== AVAILABLE DATA ==
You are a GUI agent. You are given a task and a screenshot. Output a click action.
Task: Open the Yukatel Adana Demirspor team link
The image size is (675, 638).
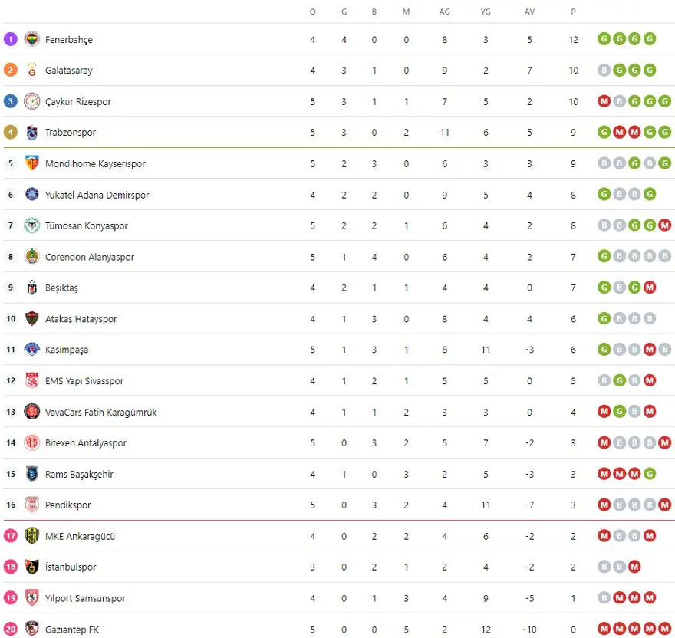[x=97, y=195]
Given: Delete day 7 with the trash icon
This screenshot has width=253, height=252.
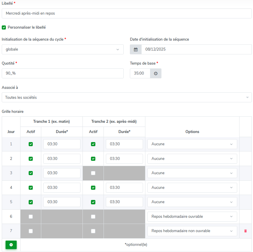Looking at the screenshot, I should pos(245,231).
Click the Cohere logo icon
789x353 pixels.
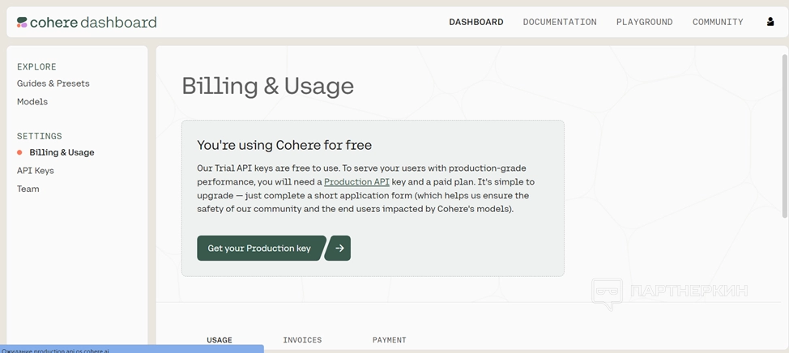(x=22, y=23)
===
== AVAILABLE DATA ==
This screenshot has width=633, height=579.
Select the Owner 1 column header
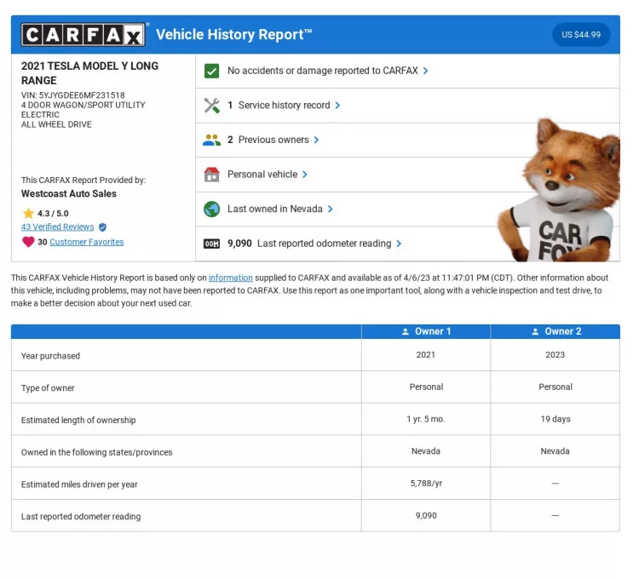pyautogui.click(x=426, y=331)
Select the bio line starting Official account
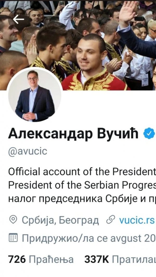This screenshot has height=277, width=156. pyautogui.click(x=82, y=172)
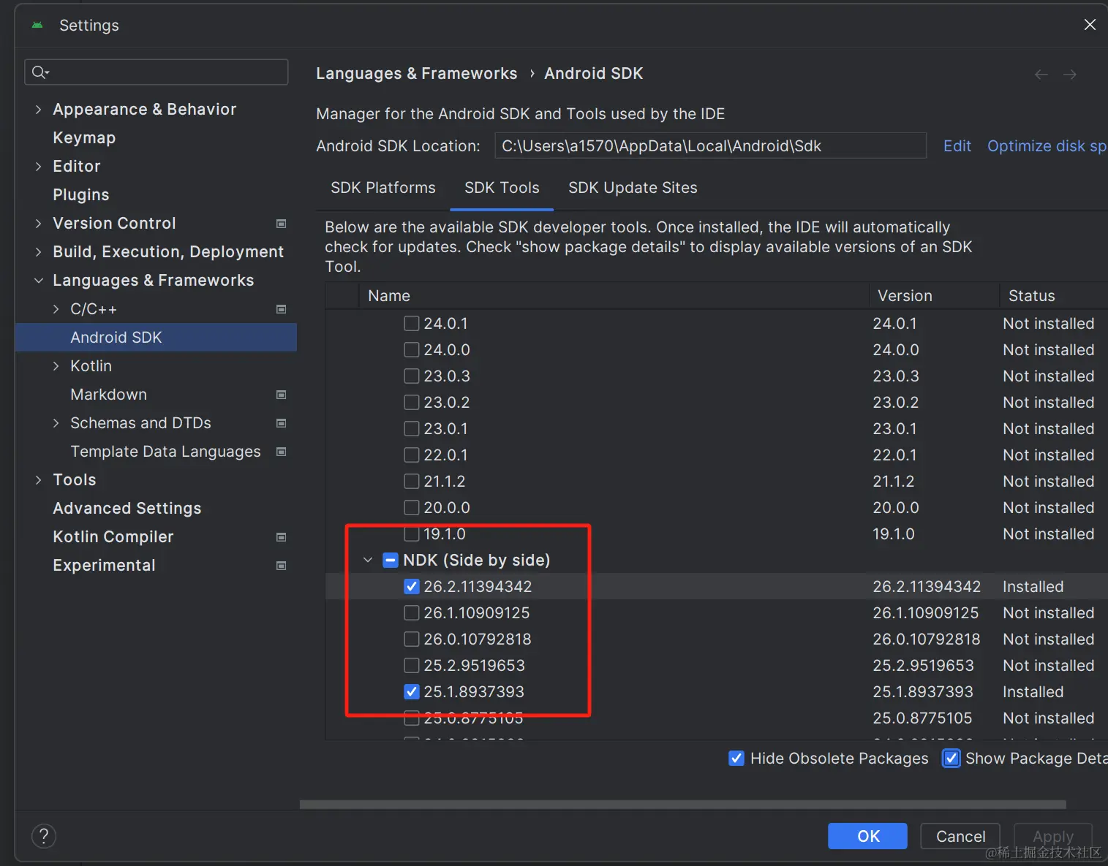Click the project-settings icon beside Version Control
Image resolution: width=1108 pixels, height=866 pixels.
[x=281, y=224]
===
Every line from the one with "You are a GUI" through the one with "Given: Delete day 7 with the trash icon" is to be reproduced exactly as written above, and the pictures are to be dropped.

You are a GUI agent. You are given a task and a screenshot. Output a click action.
Task: Open the Yukatel Adana Demirspor team link
The image size is (675, 638).
[x=97, y=195]
Given: Delete day 7 with the trash icon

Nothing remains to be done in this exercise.